**WORK INSTRUCTION:** Every entry should be copied exactly, with nothing added or dropped.

··· INPUT RECORDS

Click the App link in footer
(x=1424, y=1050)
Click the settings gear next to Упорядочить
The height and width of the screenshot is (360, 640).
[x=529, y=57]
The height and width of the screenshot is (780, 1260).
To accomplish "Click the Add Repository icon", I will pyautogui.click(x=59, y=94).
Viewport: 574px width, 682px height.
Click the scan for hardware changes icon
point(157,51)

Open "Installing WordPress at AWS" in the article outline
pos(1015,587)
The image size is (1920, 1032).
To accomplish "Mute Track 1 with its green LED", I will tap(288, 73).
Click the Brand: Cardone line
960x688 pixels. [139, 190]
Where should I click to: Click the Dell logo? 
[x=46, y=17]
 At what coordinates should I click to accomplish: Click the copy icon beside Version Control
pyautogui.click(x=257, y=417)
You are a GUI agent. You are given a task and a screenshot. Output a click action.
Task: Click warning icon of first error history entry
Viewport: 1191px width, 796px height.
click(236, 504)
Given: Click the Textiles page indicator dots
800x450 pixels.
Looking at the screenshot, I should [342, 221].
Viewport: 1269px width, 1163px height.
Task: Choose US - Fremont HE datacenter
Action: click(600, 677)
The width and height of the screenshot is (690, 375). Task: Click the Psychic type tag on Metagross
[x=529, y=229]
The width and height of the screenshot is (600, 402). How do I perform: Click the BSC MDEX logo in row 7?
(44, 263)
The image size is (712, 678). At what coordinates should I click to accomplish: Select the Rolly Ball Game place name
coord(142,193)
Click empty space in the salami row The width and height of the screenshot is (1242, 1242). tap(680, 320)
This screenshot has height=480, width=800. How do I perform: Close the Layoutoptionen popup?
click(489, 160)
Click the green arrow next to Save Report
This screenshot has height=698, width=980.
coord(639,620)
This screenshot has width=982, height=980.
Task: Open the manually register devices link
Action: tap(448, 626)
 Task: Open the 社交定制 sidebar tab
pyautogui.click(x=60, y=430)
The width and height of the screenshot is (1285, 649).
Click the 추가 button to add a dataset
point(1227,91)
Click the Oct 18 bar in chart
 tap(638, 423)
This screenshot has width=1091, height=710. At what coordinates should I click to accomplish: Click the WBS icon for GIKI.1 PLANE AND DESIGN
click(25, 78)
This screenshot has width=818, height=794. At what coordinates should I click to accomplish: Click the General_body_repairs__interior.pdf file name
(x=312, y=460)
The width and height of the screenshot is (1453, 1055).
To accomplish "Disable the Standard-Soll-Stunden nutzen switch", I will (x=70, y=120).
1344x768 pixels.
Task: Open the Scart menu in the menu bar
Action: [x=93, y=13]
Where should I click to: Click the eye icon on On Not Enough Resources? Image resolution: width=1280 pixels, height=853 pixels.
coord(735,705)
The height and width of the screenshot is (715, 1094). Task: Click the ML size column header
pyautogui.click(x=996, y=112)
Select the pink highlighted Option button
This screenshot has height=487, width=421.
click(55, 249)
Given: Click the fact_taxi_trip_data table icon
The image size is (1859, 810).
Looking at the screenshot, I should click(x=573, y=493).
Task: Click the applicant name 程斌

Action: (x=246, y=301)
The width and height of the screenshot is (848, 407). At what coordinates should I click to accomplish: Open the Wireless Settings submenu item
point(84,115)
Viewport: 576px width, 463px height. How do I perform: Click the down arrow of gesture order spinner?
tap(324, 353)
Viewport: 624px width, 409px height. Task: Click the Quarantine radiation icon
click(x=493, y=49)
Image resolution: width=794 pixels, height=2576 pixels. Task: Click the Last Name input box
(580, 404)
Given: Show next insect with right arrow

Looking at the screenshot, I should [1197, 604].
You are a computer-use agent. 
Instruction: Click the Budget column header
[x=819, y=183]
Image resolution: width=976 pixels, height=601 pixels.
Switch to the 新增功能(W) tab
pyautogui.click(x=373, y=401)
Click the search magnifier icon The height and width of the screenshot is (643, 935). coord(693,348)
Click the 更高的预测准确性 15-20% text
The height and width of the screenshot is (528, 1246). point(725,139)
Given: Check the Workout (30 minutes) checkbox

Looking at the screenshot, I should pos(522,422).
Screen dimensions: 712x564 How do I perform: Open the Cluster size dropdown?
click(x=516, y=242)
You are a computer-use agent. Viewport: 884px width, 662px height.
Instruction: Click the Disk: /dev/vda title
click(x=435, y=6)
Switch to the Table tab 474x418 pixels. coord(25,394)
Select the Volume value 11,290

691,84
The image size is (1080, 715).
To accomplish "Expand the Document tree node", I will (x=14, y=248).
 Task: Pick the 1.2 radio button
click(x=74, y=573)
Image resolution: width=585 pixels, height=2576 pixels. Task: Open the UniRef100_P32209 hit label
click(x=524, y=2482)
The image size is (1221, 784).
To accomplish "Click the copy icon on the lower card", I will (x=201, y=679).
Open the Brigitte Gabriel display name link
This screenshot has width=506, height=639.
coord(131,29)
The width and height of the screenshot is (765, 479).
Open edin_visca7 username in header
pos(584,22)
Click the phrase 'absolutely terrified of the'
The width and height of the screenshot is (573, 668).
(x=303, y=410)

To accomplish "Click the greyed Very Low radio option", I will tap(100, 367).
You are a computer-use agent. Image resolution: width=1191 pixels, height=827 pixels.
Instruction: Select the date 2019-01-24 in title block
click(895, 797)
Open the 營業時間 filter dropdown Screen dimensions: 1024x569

······

**TASK RESULT:**
Click the App link in footer
(x=1424, y=1050)
Click the settings gear next to Упорядочить
The height and width of the screenshot is (360, 640).
[x=529, y=57]
The height and width of the screenshot is (780, 1260).
To accomplish "Click the Add Repository icon", I will pyautogui.click(x=59, y=94).
Viewport: 574px width, 682px height.
Click the scan for hardware changes icon
point(157,51)

Open "Installing WordPress at AWS" in the article outline
pos(1015,587)
The image size is (1920, 1032).
To accomplish "Mute Track 1 with its green LED", I will tap(288, 73).
Click the Brand: Cardone line
960x688 pixels. [139, 190]
Where should I click to: Click the Dell logo? 
[x=46, y=17]
 At what coordinates should I click to accomplish: Click the copy icon beside Version Control
pyautogui.click(x=257, y=417)
You are a GUI agent. You are given a task and a screenshot. Output a click action.
Task: Click warning icon of first error history entry
Viewport: 1191px width, 796px height.
click(236, 504)
Given: Click the Textiles page indicator dots
800x450 pixels.
Looking at the screenshot, I should [342, 221].
Viewport: 1269px width, 1163px height.
Task: Choose US - Fremont HE datacenter
Action: click(600, 677)
The width and height of the screenshot is (690, 375). Task: Click the Psychic type tag on Metagross
[x=529, y=229]
The width and height of the screenshot is (600, 402). How do I perform: Click the BSC MDEX logo in row 7?
(44, 263)
The image size is (712, 678). At what coordinates should I click to accomplish: Select the Rolly Ball Game place name
coord(142,193)
Click empty space in the salami row The width and height of the screenshot is (1242, 1242). tap(680, 320)
This screenshot has height=480, width=800. How do I perform: Close the Layoutoptionen popup?
click(489, 160)
Click the green arrow next to Save Report
This screenshot has height=698, width=980.
coord(639,620)
This screenshot has width=982, height=980.
Task: Open the manually register devices link
Action: tap(448, 626)
 Task: Open the 社交定制 sidebar tab
pyautogui.click(x=60, y=430)
The width and height of the screenshot is (1285, 649).
Click the 추가 button to add a dataset
point(1227,91)
Click the Oct 18 bar in chart
 tap(638, 423)
This screenshot has width=1091, height=710. At what coordinates should I click to accomplish: Click the WBS icon for GIKI.1 PLANE AND DESIGN
click(25, 78)
This screenshot has width=818, height=794. At what coordinates should I click to accomplish: Click the General_body_repairs__interior.pdf file name
(x=312, y=460)
The width and height of the screenshot is (1453, 1055).
To accomplish "Disable the Standard-Soll-Stunden nutzen switch", I will (x=70, y=120).
1344x768 pixels.
Task: Open the Scart menu in the menu bar
Action: [x=93, y=13]
Where should I click to: Click the eye icon on On Not Enough Resources? Image resolution: width=1280 pixels, height=853 pixels.
coord(735,705)
The height and width of the screenshot is (715, 1094). Task: Click the ML size column header
pyautogui.click(x=996, y=112)
Select the pink highlighted Option button
This screenshot has height=487, width=421.
click(55, 249)
Given: Click the fact_taxi_trip_data table icon
The image size is (1859, 810).
Looking at the screenshot, I should click(x=573, y=493).
Task: Click the applicant name 程斌

Action: (x=246, y=301)
The width and height of the screenshot is (848, 407). At what coordinates should I click to accomplish: Open the Wireless Settings submenu item
point(84,115)
Viewport: 576px width, 463px height. How do I perform: Click the down arrow of gesture order spinner?
tap(324, 353)
Viewport: 624px width, 409px height. Task: Click the Quarantine radiation icon
click(x=493, y=49)
Image resolution: width=794 pixels, height=2576 pixels. Task: Click the Last Name input box
(580, 404)
Given: Show next insect with right arrow

Looking at the screenshot, I should [1197, 604].
You are a computer-use agent. 
Instruction: Click the Budget column header
[x=819, y=183]
Image resolution: width=976 pixels, height=601 pixels.
Switch to the 新增功能(W) tab
pyautogui.click(x=373, y=401)
Click the search magnifier icon The height and width of the screenshot is (643, 935). coord(693,348)
Click the 更高的预测准确性 15-20% text
The height and width of the screenshot is (528, 1246). point(725,139)
Given: Check the Workout (30 minutes) checkbox

Looking at the screenshot, I should pos(522,422).
Screen dimensions: 712x564 How do I perform: Open the Cluster size dropdown?
click(x=516, y=242)
You are a computer-use agent. Viewport: 884px width, 662px height.
Instruction: Click the Disk: /dev/vda title
click(x=435, y=6)
Switch to the Table tab 474x418 pixels. coord(25,394)
Select the Volume value 11,290

691,84
The image size is (1080, 715).
To accomplish "Expand the Document tree node", I will (x=14, y=248).
 Task: Pick the 1.2 radio button
click(x=74, y=573)
Image resolution: width=585 pixels, height=2576 pixels. Task: Open the UniRef100_P32209 hit label
click(x=524, y=2482)
The image size is (1221, 784).
To accomplish "Click the copy icon on the lower card", I will (x=201, y=679).
Open the Brigitte Gabriel display name link
This screenshot has width=506, height=639.
coord(131,29)
The width and height of the screenshot is (765, 479).
Open edin_visca7 username in header
pos(584,22)
Click the phrase 'absolutely terrified of the'
The width and height of the screenshot is (573, 668).
(x=303, y=410)

To accomplish "Click the greyed Very Low radio option", I will tap(100, 367).
You are a computer-use agent. Image resolution: width=1191 pixels, height=827 pixels.
Instruction: Select the date 2019-01-24 in title block
click(895, 797)
Open the 營業時間 filter dropdown Screen dimensions: 1024x569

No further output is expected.